В Кремле объяснили стремительное вымирание россиян
Андрей Житинкин: `Чехов полон фрейдистских подтекстов` Назад
Андрей Житинкин: `Чехов полон фрейдистских подтекстов`
"Ах, этот запах актерской пудры - у меня на него аллергия. Надо открыть форточку и устроить сквозняк". Этим непроизвольным пассажем, вполне способным сойти за эффектный режиссерский жест, начался наш разговор с режиссером Андреем ЖИТИНКИНЫМ. В его легкомысленной фразе, сказанной в гримерке, где состоялось интервью, в какой-то степени "закодированы" не только уход бывшего актера в режиссуру, но и своеобразие его внутритеатрального самоощущения. Андрей Житинкин - один из самых плодовитых режиссеров среднего поколения. Работая более десяти лет в штате Театра им.Моссовета, он постоянно получает приглашения от других стационаров и антреприз. В отпускное время дает мастер-классы по теории русской режиссуры в Бостонском университете. Кроме того, Житинкин - человек пишущий. А не так давно, словно отдавая дань своему актерскому прошлому, он снялся в британском телефильме "Искушения Дерка Богарда" в роли аж самого Лукино Висконти.

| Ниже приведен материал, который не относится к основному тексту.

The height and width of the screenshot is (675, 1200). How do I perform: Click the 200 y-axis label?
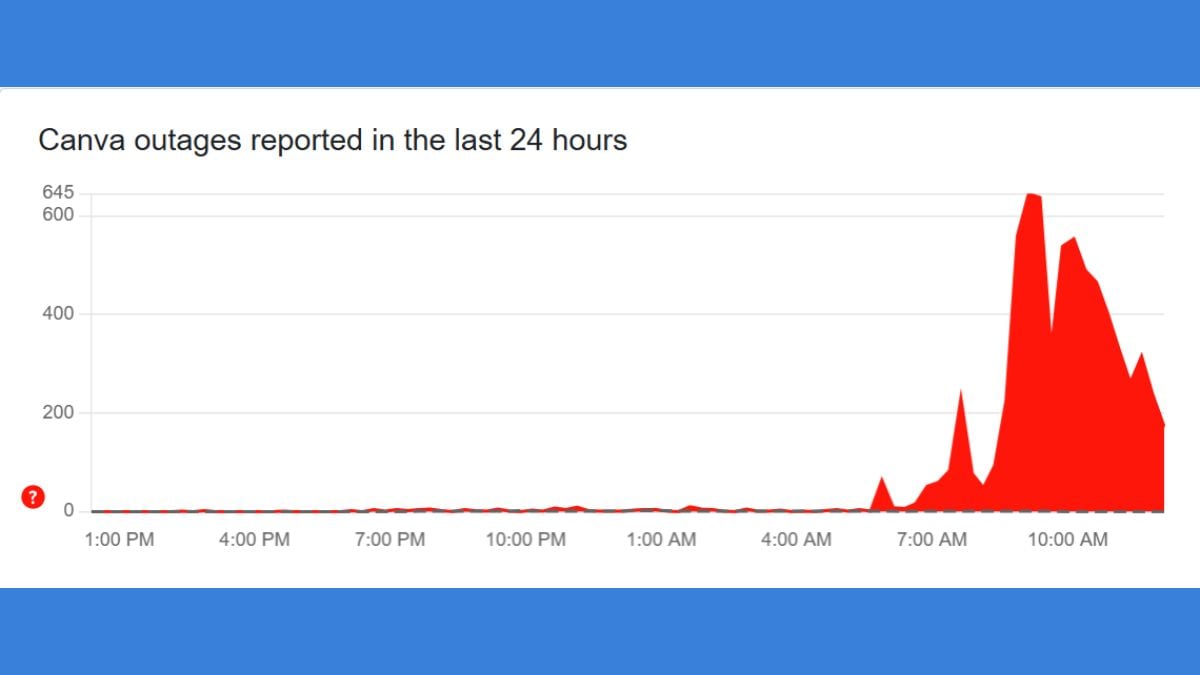click(58, 412)
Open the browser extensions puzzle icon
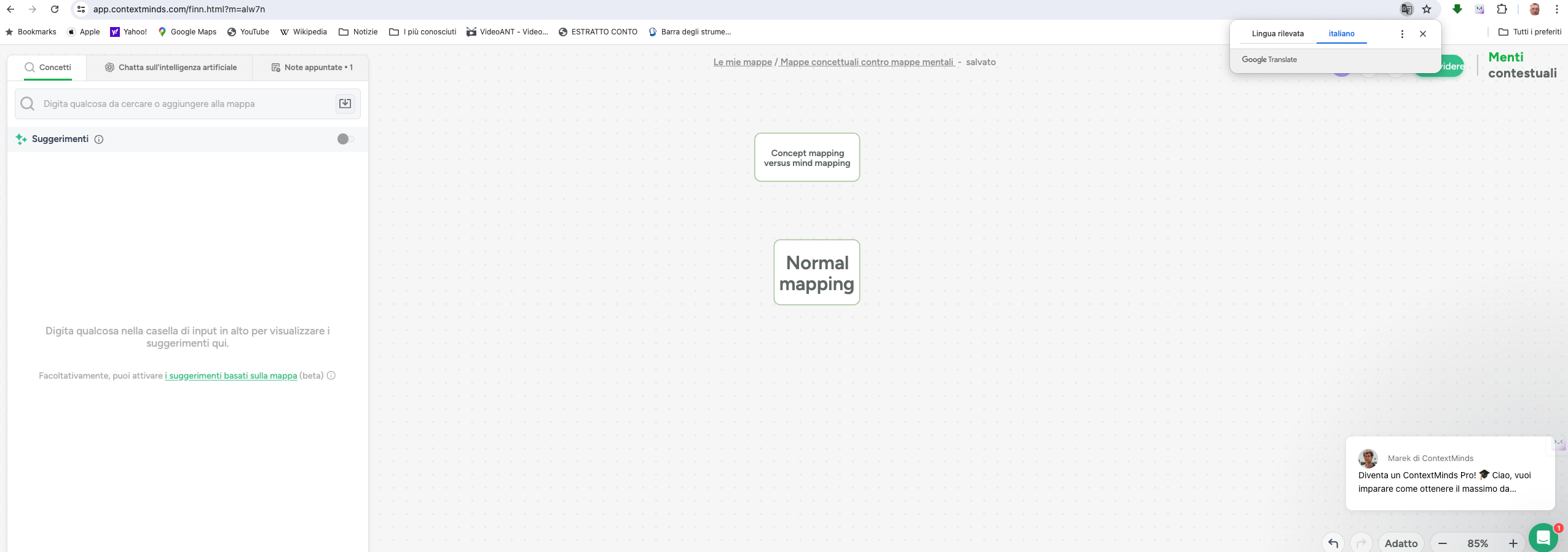Image resolution: width=1568 pixels, height=552 pixels. coord(1502,9)
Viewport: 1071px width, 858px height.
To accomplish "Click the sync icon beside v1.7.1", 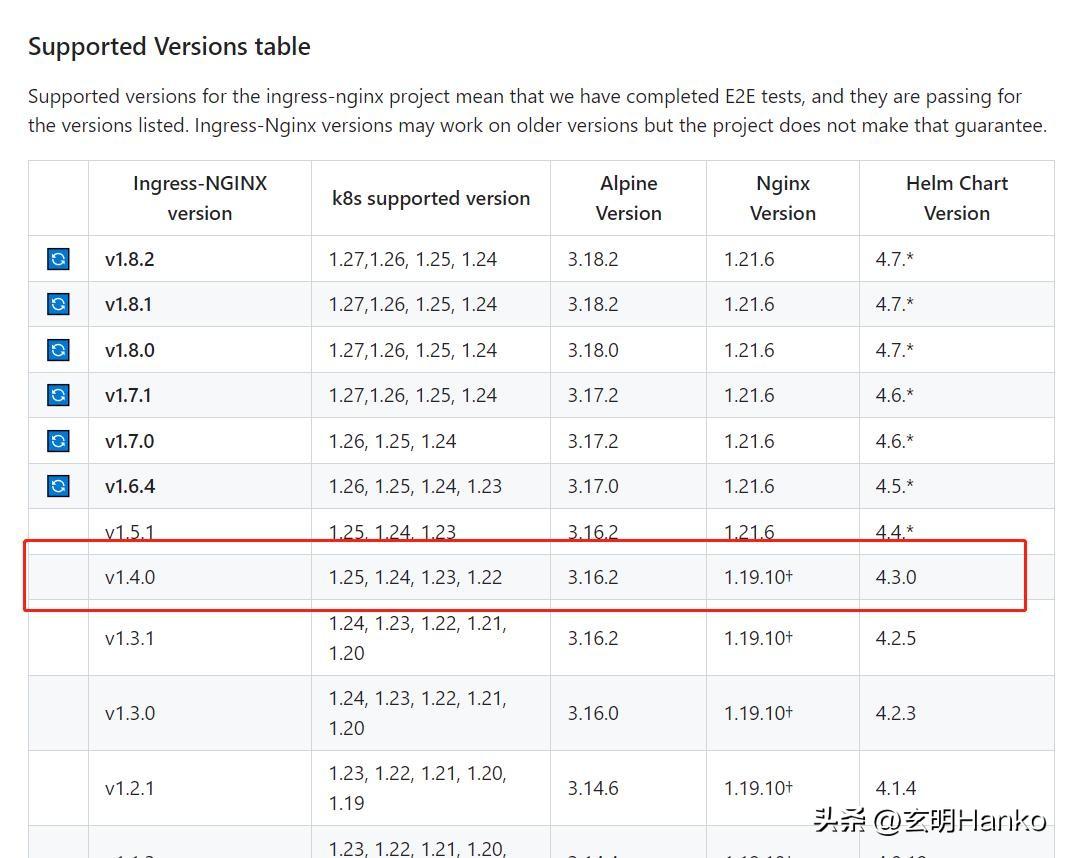I will tap(58, 395).
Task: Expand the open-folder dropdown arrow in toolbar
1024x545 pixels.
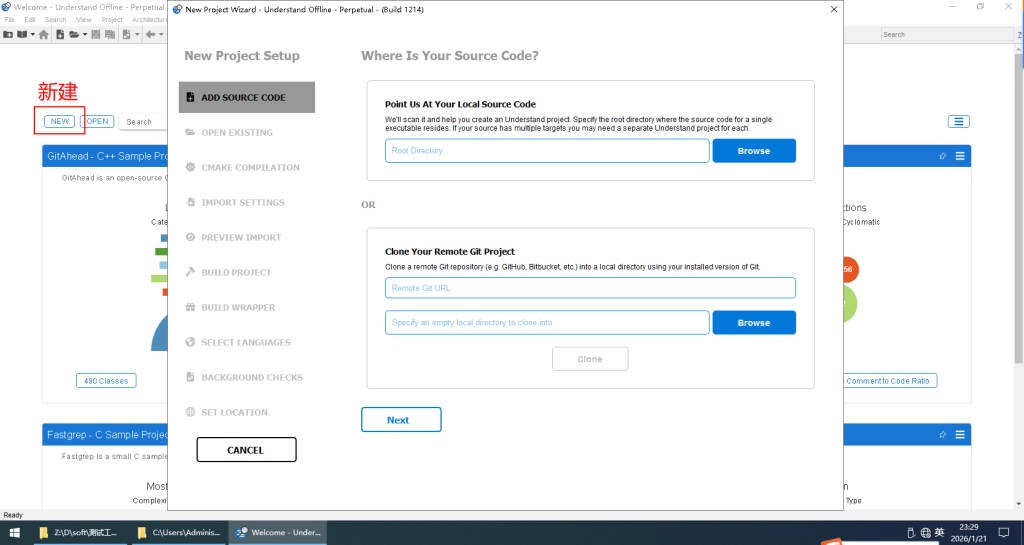Action: (86, 34)
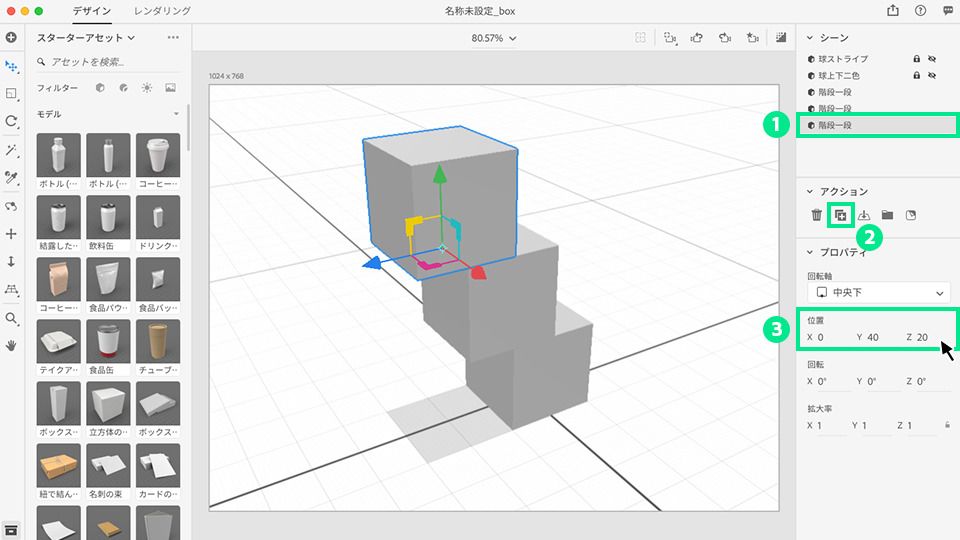Switch to the レンダリング tab

(x=162, y=10)
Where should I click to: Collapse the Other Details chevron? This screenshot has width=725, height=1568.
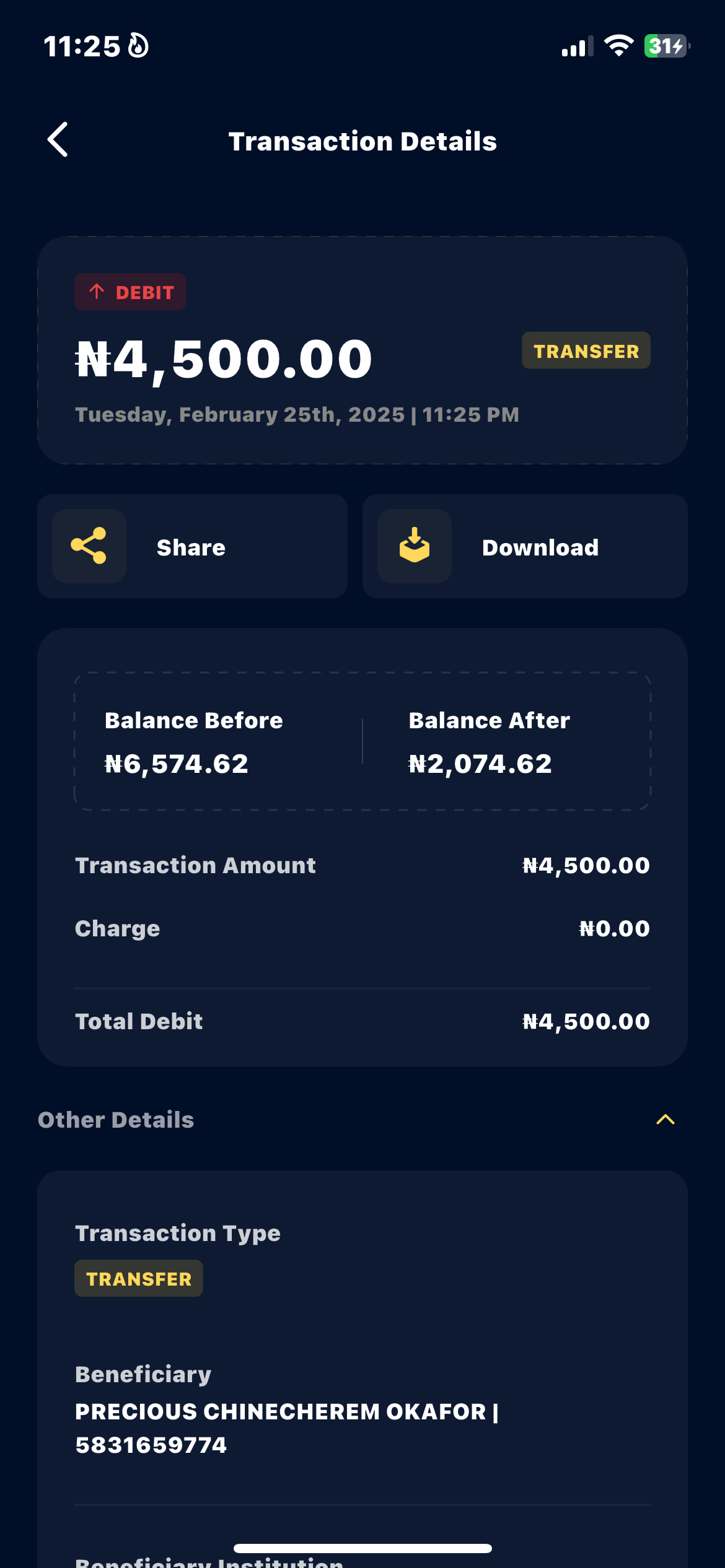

- Андрей, за твое собственное 15-летнее пребывание в режиссуре определились ли для тебя безусловные авторитеты в профессии?

- Такие люди есть независимо от того, живы ли они. Это - Антонен Арто. Это, естественно, Ежи Гротовский. И неважно, что их "водяные знаки" в моих спектаклях кто-то видит, а кто-то нет. Я уж не говорю о том, что в моих спектаклях очень много моих снов. Да, я играю в такие игры - в каждом из моих спектаклей есть кусочек моего сна. Ведь у режиссера бывают свои любимые места в спектакле, как раз, может быть, очень тихие: какое-нибудь странное пятно на полу или на крышке рояля. Я понимаю, почему Мейерхольд работал почти неделю над тем, как должен отражаться луч в бокале Зинаиды Райх - перед смертью ее героини в "Даме с камелиями".

- По-моему, ты уже можешь говорить о целой команде актеров-единомышленников, готовых с тобой идти на любую авантюру?

- Вот, кстати, в связи с этим я вдруг и понял, что действительно вышел по возрасту из ранга молодых режиссеров. Последние года два мне многим приходилось объяснять, почему я не беру руководство театром. Ведь у меня действительно сложилась своя команда, в ней есть известные имена. Тем не менее я дважды отказался. Не буду называть театры, но по ряду причин они меня не очень устроили. К тому же человек, который не занимается театральной политикой, не склонен заниматься борьбой.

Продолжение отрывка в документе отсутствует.